27. Transformers

작성 2026. 6. 12.·수정 2026. 6. 12.

Self-Attention

Modeling sequence without recurrence

Review: Sequence-to-Sequence with Attention

alt text

If Not Recurrence, Then What? How About Attention?

Attention은 각 단어의 표현을 Query로 취급하여 Value 집합의 정보에 접근 및 통합함.
- Decoder에서 Encoder로의 Attention이 아닌, 단일 문장 내에서의 Attention $\rightarrow$ Self-Attention!
- Attention 사용 시, sequence 길이에 따른 병렬화 불가능 연산 수가 증가하지 않음.
- 최대 상호작용 거리: $O(1)$ (모든 단어가 모든 레이어에서 상호작용하기 때문).

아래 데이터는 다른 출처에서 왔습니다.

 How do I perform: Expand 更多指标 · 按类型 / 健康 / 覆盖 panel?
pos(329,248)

Self-Attention: Keys, Queries, Values from the Same Sequence

단어 sequence $w_{1:n}$ $w_{1 : n}$ (어휘 $V$ $V$ ) 가정
- 예: "Zuko made his uncle tea"
각 $w_i$ 에 대해 $x_i = Ew_i$ ( $E \in \mathbb{R}^{d \times V}$ 는 임베딩 행렬)

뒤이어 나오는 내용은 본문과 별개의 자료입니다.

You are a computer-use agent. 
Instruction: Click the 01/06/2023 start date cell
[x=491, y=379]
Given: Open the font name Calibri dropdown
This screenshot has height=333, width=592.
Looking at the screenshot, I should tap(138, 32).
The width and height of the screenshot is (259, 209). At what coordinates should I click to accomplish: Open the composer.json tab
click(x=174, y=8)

각 단어 임베딩을 가중치 행렬 $Q, K, V$ $Q, K, V$ (각 $\mathbb{R}^{d \times d}$ $R^{d \times d}$ )로 변환함.
- $q_i = Qx_i$ (Queries), $k_i = Kx_i$ (Keys), $v_i = Vx_i$ (Values).
Key와 Query 간의 쌍별(pairwise) 유사도 계산 및 $\text{softmax}$ 로 정규화 $e_{ij} = q_i^T k_j$ $\alpha_{ij} = \frac{\exp(e_{ij})}{\sum_{j'} \exp(e_{ij'})}$
Value의 가중 합으로 각 단어의 출력 계산 $o_i = \sum_j \alpha_{ij}v_j$

Self-Attention as a Building Block

다이어그램과 같이 LSTM 레이어를 쌓는 것처럼 Self-Attention 블록을 쌓음.
Self-Attention이 순환(Recurrence)의 완전한 대체제가 될 수 있는가?
- No. 몇 가지 문제가 존재하며 이를 살펴보고자 함.
- 첫째, Self-Attention은 집합(Set)에 대한 연산임. 순서(Order)에 대한 내재적 개념이 없음.

Self-Attention은 입력의 순서에 대해서 알지 못함.

Barriers & Solutions for Self-Attention as A Building Block

alt text

Fixing the First Self-Attention Problem: Sequence Order

Self-Attention에는 순서 정보가 없으므로 Key, Query, Value에 문장의 순서를 인코딩해야 함.
각 sequence 인덱스를 벡터로 표현한다고 가정
- $p_i \in \mathbb{R}^d$ , $i \in \{1, 2, \dots, n\}$ 은 위치 벡터임.
- $p_i$ 의 구성 방식은 아직 고려하지 않음.
- 이 정보를 Self-Attention 블록에 통합하는 것은 간단함: 입력에 $p_i$ 를 더함.
- $x_i$ 는 인덱스 $i$ 의 단어 임베딩임을 기억
- 위치 정보가 포함된 임베딩

\tilde{x}_i = x_i + p_i

Position Representation Vectors Through Sinusoids

Sinusoidal position representations(사인파 위치 표현)
- 다양한 주기의 사인 함수를 연결
- 원래의 transformer 논문에서 제안된 방식
- 장점
  - 주기성은 "절대 위치"가 중요하지 않을 수 있음을 시사
  - 주기가 다시 시작되므로 더 긴 sequence로 extrapolate(외삽) 가능할 수 있음.
- 단점
  - Not learnable(학습되지 않음).
  - 실제로는 외삽이 잘 작동하지 않음.

alt text

Position Representation Vectors Learned from Scratch

Learned absolute position representations(학습된 절대 위치 표현)
- 모든 $p_i$ 를 학습 가능한 파라미터로 설정
- 행렬 $P \in \mathbb{R}^{d \times n}$ 을 학습하고 각 $p_i$ 를 해당 행렬의 열로 사용
- 대부분의 시스템에서 이 방식을 사용
- 장점: 유연성(Flexibility)
  - 각 위치가 데이터에 적합하도록 학습됨.
- 단점: $1, \dots, n$ 의 범위를 벗어난 인덱스로는 절대 외삽 불가능
때때로 더 유연한 위치 표현을 시도하기도 함
- Relative linear position Attention(상대 선형 위치 어텐션)
- Dependency syntax-based position(의존 구문-기반 위치)
- Rotary position embedding (로터리 위치 임베딩, RoPE)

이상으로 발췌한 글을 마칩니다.